The issue is that unless you can guarantee this, it wont help with your issue. Over long enough time frames, some objects will keep the arena alive. (if we can’t copy objects out, which we can’t)

You can potentially try to use PyPy, which IIRC has generation GC. Alternatively, restart your python process regularly.

I think that the faster cpython project has generation GC somewhere on the radar, but it requires quite foundational changes and it might take a few years for this to even be started.

barry-scott · November 18, 2024, 6:22pm

If your application allows then restart the process when it is using more memory then you are happy with. If your application is structured to use multiple processes then restarting the biggest will not give you any down time.

yylogo · November 19, 2024, 2:47am

Yes, my idea is to combine generational GC. I want to implement this function myself, and I want to ask if my idea is worth writing a new PEP.
My core purpose is to reduce fragmented memory, similar to adaptive specialization, using the experience of previous runs to replace bytecode specializations such as BuildMap with BuildMap_OldGeneration.
The core idea is to adjust the arena where the memory is allocated based on previous experience, thereby reducing fragmented memory. This function is different from generational GC. Generational GC solves the problem of GC being too slow. I want to solve the problem of an old generation occupying an arena.
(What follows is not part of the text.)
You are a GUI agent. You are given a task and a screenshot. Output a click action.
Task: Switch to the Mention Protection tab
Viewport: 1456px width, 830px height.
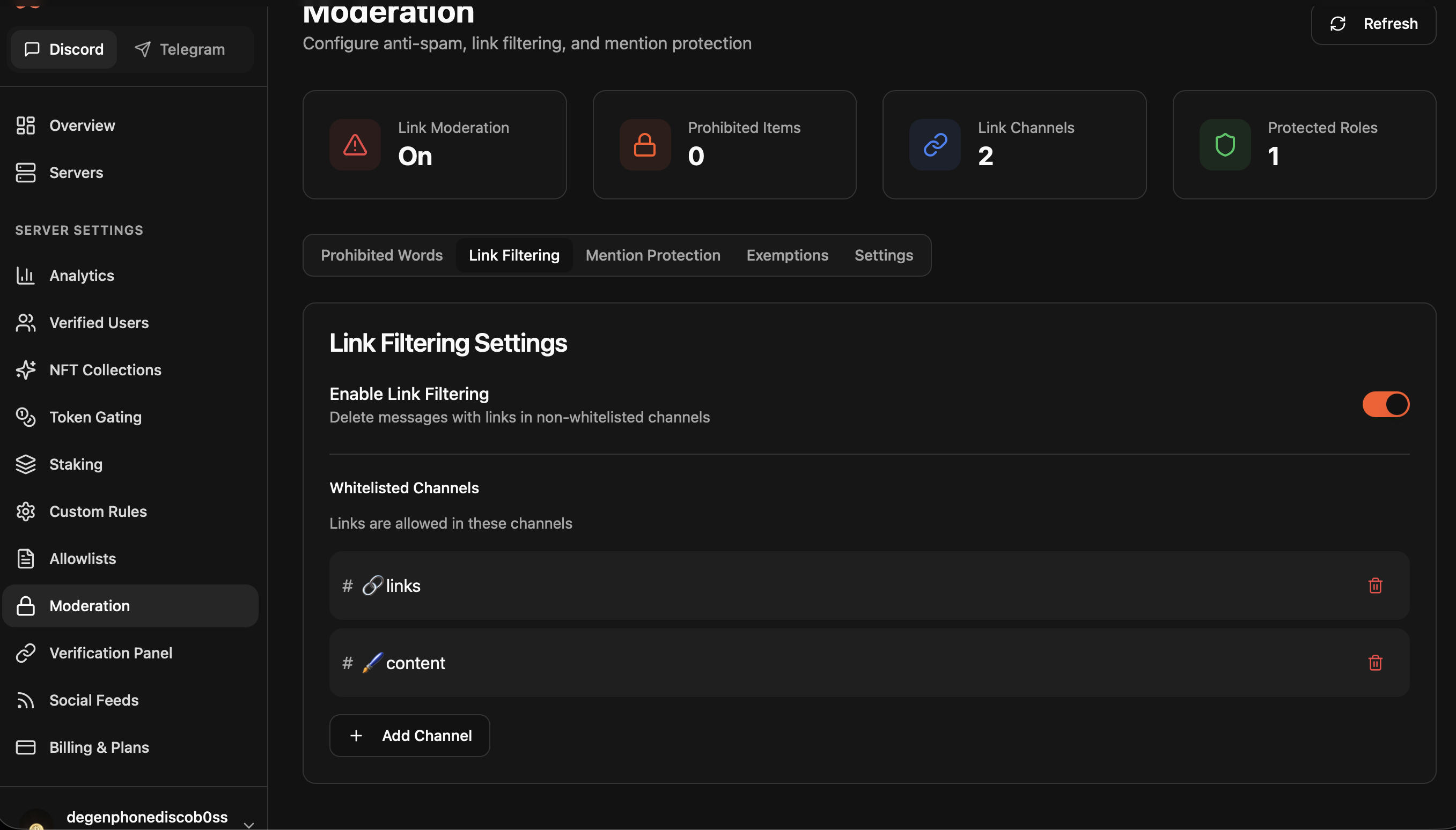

From the beginning of allocation, objects that may be old generations are placed in the same arena.
Is this idea worth calling a new PEP?

Alex-Wasowicz · November 19, 2024, 11:59am

I don’t think PEP is the correct route, this is more of a implementation detail. It would be nice to have official document describing GC, but as far as new feature goes, any Python implementation already should have automatic memory management. (And asking user to manually reloc is not automatic).

That being said, if U would want to (just for example) merge GC-s of multiple processes into a single GC, then that would need a PEP (in my opinion).